Sedentary foraging is not identical to agriculture, which involves cultivation of plants and eventually their domestication. Cultivation appears to have developed in southwest Asia during a large negative climate shock called the Younger Dryas. After a prolonged period of warm and wet conditions during which regional population reached a high level, an abrupt reversion to colder and drier conditions forced this large regional population into a few high quality refuge sites where surface water was available from rivers, lakes, marshes, and springs. The resulting spike in local populations at these sites drove down the marginal product of labor in foraging and triggered reallocation of some labor toward cultivation. Once some populations adopted cultivation, learning by doing reinforced the incentive to engage in it. Eventually climate improved in the Holocene, regional population grew, and agriculture spread. We believe this mechanism accounts for the archaeological facts in the case of southwest Asia, and similar mechanisms might account for other pristine agricultural transitions (e.g., in China and sub-Saharan Africa). Our model clarifies the causal roles of climate, geography, technology, population, and migration in the development of pristine agriculture. It also helps explain why certain regions did not experience pristine agricultural transitions.

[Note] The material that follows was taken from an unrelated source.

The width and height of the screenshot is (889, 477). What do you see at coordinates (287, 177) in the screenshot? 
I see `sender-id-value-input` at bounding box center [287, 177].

Our study of economic prehistory begins with mobile foraging in the Upper Paleolithic. Foraging bands can obtain food from various natural resources. At a given point in time, some resources are actively exploited while others are latent. Social learning improves techniques specific to the exploited resources but with diminishing returns over time. Societies can experience lengthy periods of technological stagnation where latent resources are not used due to inadequate techniques, but techniques do not improve because these resources are not used. A positive climate shift can increase the standard of living in the short run, generating population growth in the long run. Agents then exploit previously latent resources, broadening the diet. Once new resources are in use, learning by doing raises productivity in the very long run, causing more population growth, until a new equilibrium is reached with an increased population and wider diet. The expansion of technological knowledge creates a ratchet effect where a return to the original climate regime need not imply that population or diet breadth will return to their initial levels. These mechanisms can explain how humans migrated into more severe environments over time without reference to resource depletion due to overharvesting.